On stage with Francine will be her brother and niece, Michael Reed and Tabitha Reed on vocals, with The Andy Gonzales All-Star Band featuring the Dave Schmidt Horn Section (Schmidt-tenor sax-arrangements, Greg Varlata-trumpet, Ted Belledin-baritone sax) + Chris Gough-keys, Johnny Carrasco-guitar, Gonzales-bass-percussion-guitar, Robert Scott-drums + Hans Olson-vocals-guitar-harmonica, Walt Richardson-vocals-guitar, vocalists Jennifer Bone, Nina Curri, Charity Lockhart.

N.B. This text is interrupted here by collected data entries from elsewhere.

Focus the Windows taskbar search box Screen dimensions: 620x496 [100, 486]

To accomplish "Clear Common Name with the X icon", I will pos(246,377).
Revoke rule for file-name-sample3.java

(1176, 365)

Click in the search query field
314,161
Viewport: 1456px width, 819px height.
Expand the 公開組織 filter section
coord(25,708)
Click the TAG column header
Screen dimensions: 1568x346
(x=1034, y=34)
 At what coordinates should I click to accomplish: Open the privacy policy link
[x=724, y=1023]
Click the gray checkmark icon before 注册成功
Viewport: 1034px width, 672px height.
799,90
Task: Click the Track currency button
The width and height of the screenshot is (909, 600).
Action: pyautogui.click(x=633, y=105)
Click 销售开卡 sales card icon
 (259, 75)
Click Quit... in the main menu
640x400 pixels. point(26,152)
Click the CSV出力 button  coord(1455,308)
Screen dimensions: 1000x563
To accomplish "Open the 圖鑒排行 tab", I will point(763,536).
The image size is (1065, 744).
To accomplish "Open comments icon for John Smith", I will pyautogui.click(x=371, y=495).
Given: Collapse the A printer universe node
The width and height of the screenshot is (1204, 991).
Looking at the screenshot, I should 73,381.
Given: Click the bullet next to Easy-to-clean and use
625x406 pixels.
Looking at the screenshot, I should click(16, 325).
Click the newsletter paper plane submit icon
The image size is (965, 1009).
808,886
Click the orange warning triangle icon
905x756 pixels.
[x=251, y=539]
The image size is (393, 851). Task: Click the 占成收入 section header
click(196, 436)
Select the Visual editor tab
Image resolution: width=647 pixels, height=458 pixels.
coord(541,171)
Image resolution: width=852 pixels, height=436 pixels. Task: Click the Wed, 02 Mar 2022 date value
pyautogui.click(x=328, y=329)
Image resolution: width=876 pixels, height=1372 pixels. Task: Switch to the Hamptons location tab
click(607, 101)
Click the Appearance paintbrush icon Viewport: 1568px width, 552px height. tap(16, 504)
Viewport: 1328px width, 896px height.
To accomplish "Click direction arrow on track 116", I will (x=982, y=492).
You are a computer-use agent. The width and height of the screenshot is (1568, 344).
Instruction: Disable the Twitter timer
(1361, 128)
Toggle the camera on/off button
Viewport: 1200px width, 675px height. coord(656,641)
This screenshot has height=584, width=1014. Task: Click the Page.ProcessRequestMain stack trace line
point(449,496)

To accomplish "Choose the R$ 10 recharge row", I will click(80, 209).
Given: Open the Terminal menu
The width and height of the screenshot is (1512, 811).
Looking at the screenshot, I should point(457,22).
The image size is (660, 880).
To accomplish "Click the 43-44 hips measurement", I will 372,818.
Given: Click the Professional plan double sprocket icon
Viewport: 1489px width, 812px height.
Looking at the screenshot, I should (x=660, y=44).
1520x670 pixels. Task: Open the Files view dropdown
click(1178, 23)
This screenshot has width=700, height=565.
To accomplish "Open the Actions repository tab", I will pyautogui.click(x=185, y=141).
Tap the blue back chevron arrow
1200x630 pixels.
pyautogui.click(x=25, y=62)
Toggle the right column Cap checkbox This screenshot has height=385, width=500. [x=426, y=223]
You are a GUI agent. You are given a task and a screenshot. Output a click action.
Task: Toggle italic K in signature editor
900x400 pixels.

The performance will introduce the 10 original songs on the CD (Fervor Records, Phoenix) written by Atlanta-based Francine, Andy Gonzales and Jennifer Bone. The opening title track is pure Francine, and she works it to the max; she’s just as ferocious on “Girl’s Gotta Do It.” Subsequent tracks are bluesy and swinging, plus gospel elements on “Goin’ to the River” and “Singing the Good News.” Francine’s hand-picked Arizona band (listed above) that burns every track also included Jerry Donato on sax, Dennis Monce on trumpet, DR Wilke on guitar and Tim Sadow on violin and viola. The latter reminds me of the many times Francine toured with the Lyle Lovett band, whose leader often included a viola player for an especially enhancing sound. Francine dedicated this album to her late sister, Margo, who died on April 15, 2015.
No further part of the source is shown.